What this task involves: May I have, exactly as written, the line containing "Click the highlighted" and every line after it through the end of the listing below, and nothing else?

- - - -

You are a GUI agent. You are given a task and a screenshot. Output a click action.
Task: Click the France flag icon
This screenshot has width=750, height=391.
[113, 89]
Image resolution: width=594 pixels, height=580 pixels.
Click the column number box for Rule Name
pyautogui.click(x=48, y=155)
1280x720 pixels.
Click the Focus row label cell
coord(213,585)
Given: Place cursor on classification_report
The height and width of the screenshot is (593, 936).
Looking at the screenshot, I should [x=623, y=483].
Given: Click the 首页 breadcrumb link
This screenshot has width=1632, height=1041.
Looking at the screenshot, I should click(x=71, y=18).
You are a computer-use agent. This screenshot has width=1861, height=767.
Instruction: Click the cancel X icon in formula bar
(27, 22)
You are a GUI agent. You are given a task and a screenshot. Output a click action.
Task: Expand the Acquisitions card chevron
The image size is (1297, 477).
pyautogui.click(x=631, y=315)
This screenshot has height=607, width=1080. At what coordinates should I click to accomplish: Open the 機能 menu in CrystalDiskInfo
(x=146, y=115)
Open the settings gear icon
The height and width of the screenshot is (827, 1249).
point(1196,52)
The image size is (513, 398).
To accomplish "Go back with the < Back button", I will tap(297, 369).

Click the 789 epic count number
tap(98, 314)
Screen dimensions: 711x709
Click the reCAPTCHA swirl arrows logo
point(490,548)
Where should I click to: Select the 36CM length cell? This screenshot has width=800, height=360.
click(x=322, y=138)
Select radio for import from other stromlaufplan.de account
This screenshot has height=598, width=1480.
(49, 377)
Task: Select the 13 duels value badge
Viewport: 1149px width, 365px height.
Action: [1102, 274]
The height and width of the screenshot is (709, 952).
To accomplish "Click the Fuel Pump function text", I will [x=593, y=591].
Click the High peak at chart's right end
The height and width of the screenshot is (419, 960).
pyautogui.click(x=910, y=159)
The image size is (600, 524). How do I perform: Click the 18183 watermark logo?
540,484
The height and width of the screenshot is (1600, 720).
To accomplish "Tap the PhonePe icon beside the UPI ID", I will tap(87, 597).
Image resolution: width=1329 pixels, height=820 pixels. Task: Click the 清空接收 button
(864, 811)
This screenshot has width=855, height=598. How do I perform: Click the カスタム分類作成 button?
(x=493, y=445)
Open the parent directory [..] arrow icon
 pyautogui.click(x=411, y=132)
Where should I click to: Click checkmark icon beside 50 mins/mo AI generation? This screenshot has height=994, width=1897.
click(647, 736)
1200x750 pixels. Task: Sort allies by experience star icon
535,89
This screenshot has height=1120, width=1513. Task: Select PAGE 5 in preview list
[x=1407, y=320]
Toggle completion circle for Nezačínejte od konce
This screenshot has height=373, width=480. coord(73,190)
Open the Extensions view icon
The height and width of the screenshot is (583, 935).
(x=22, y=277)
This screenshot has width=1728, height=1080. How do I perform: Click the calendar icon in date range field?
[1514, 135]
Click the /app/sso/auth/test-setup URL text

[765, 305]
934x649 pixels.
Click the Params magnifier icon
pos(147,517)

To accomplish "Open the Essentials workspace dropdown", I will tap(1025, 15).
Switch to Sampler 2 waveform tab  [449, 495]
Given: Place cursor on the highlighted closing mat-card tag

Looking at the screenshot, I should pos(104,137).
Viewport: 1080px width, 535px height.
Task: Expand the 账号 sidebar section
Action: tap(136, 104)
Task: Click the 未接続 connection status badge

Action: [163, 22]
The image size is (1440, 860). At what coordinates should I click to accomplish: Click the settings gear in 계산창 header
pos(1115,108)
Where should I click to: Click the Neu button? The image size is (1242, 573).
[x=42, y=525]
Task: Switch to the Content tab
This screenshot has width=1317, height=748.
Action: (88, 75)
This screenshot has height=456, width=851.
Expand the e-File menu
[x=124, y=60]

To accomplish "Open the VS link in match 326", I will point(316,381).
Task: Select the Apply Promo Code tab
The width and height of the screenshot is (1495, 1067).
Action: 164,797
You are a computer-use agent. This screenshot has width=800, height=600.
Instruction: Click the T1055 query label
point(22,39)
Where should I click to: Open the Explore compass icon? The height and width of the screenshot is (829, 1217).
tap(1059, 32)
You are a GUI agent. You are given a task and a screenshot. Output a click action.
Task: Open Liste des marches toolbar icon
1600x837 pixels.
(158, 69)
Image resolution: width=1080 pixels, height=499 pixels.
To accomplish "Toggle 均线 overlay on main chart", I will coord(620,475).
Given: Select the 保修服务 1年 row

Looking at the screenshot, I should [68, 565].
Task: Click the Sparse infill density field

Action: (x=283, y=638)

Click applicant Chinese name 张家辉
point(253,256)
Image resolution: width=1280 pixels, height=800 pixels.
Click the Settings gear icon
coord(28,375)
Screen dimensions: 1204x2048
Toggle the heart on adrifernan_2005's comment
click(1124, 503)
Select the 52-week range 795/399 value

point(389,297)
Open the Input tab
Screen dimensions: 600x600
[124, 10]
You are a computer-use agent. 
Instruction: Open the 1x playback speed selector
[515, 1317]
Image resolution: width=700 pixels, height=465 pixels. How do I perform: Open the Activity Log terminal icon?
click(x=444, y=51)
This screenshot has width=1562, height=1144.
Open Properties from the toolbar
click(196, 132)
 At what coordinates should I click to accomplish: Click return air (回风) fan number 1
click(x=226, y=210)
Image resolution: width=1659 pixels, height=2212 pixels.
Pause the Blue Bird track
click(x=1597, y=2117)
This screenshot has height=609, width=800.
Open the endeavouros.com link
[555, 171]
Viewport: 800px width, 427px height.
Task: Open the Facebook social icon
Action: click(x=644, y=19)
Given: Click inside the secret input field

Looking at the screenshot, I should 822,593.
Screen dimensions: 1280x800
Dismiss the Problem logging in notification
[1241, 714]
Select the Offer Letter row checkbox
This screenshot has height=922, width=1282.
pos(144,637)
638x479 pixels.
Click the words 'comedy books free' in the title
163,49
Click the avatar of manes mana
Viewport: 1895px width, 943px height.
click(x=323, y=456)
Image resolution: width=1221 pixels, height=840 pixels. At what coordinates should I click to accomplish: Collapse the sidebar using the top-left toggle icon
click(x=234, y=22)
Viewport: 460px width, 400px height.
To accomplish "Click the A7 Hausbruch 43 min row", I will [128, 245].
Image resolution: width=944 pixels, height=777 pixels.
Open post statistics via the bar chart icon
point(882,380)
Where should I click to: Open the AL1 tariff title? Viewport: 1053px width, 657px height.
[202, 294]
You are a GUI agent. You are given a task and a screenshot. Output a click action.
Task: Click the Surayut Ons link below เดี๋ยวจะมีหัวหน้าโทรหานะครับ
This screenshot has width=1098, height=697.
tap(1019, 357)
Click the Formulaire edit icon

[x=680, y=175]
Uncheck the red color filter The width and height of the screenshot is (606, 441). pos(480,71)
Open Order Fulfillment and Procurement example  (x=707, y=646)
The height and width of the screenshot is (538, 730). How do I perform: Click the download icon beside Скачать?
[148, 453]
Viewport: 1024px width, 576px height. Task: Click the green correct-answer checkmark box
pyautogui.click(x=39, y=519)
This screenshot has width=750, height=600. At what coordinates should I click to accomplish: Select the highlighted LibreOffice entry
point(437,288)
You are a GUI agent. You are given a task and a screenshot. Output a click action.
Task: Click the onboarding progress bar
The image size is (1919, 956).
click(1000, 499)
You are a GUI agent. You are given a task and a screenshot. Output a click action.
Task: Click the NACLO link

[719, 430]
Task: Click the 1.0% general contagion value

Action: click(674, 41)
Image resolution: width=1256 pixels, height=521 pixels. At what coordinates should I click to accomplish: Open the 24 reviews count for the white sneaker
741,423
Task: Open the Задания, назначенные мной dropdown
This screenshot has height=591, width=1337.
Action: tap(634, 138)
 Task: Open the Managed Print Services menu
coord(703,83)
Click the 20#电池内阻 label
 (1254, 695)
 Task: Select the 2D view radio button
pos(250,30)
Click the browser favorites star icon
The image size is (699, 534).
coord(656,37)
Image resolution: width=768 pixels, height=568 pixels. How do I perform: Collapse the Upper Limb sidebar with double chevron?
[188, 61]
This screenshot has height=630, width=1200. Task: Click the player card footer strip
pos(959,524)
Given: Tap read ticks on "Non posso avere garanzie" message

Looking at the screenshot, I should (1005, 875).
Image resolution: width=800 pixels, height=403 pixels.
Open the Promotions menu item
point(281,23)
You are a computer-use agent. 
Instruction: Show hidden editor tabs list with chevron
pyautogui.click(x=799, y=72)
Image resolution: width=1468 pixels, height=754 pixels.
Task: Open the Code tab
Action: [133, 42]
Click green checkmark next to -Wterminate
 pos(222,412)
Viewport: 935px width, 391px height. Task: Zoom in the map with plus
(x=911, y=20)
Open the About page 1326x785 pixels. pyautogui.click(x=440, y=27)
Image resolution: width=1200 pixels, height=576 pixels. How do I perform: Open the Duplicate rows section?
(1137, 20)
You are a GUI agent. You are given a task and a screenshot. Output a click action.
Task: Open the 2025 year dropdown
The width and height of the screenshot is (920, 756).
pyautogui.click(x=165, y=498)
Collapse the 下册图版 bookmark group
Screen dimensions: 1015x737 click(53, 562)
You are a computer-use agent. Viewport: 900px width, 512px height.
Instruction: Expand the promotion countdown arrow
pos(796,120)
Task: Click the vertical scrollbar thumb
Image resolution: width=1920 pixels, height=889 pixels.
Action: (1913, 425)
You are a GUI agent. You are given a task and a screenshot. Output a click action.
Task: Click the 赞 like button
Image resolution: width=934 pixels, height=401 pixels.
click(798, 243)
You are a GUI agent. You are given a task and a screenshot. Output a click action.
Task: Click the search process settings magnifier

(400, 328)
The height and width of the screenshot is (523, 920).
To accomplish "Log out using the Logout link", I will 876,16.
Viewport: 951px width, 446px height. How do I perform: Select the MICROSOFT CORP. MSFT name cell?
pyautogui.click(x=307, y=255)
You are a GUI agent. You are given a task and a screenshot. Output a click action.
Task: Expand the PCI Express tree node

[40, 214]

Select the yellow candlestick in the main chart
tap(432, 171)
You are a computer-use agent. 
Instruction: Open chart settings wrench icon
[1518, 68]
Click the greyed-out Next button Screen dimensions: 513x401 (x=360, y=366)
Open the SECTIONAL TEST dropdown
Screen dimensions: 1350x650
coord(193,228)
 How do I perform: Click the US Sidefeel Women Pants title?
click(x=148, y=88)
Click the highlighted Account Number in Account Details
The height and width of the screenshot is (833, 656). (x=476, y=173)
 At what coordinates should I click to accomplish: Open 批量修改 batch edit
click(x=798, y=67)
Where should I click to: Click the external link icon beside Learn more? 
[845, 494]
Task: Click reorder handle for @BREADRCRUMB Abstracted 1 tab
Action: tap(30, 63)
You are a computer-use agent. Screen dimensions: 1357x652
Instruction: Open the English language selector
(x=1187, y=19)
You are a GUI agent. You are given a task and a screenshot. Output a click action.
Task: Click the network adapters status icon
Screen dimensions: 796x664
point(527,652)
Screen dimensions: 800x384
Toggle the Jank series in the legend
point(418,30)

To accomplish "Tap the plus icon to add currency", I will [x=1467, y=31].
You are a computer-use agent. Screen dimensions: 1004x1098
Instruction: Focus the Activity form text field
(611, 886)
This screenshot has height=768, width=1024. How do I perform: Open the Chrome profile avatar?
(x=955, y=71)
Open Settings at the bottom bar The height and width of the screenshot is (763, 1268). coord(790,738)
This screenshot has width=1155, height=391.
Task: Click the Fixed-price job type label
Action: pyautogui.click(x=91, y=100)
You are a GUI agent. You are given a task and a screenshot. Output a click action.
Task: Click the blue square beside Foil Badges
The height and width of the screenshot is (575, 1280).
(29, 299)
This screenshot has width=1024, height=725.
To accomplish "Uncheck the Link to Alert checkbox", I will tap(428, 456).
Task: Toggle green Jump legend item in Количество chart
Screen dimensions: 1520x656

- - - -

Exercise response:
Click the highlighted Account Number in Account Details
The height and width of the screenshot is (833, 656). (x=476, y=173)
 At what coordinates should I click to accomplish: Open 批量修改 batch edit
click(x=798, y=67)
Where should I click to: Click the external link icon beside Learn more? 
[845, 494]
Task: Click reorder handle for @BREADRCRUMB Abstracted 1 tab
Action: tap(30, 63)
You are a computer-use agent. Screen dimensions: 1357x652
Instruction: Open the English language selector
(x=1187, y=19)
You are a GUI agent. You are given a task and a screenshot. Output a click action.
Task: Click the network adapters status icon
Screen dimensions: 796x664
point(527,652)
Screen dimensions: 800x384
Toggle the Jank series in the legend
point(418,30)

To accomplish "Tap the plus icon to add currency", I will [x=1467, y=31].
You are a computer-use agent. Screen dimensions: 1004x1098
Instruction: Focus the Activity form text field
(611, 886)
This screenshot has height=768, width=1024. How do I perform: Open the Chrome profile avatar?
(x=955, y=71)
Open Settings at the bottom bar The height and width of the screenshot is (763, 1268). coord(790,738)
This screenshot has width=1155, height=391.
Task: Click the Fixed-price job type label
Action: pyautogui.click(x=91, y=100)
You are a GUI agent. You are given a task and a screenshot. Output a click action.
Task: Click the blue square beside Foil Badges
The height and width of the screenshot is (575, 1280).
(29, 299)
This screenshot has width=1024, height=725.
To accomplish "Uncheck the Link to Alert checkbox", I will tap(428, 456).
Task: Toggle green Jump legend item in Количество chart
Screen dimensions: 1520x656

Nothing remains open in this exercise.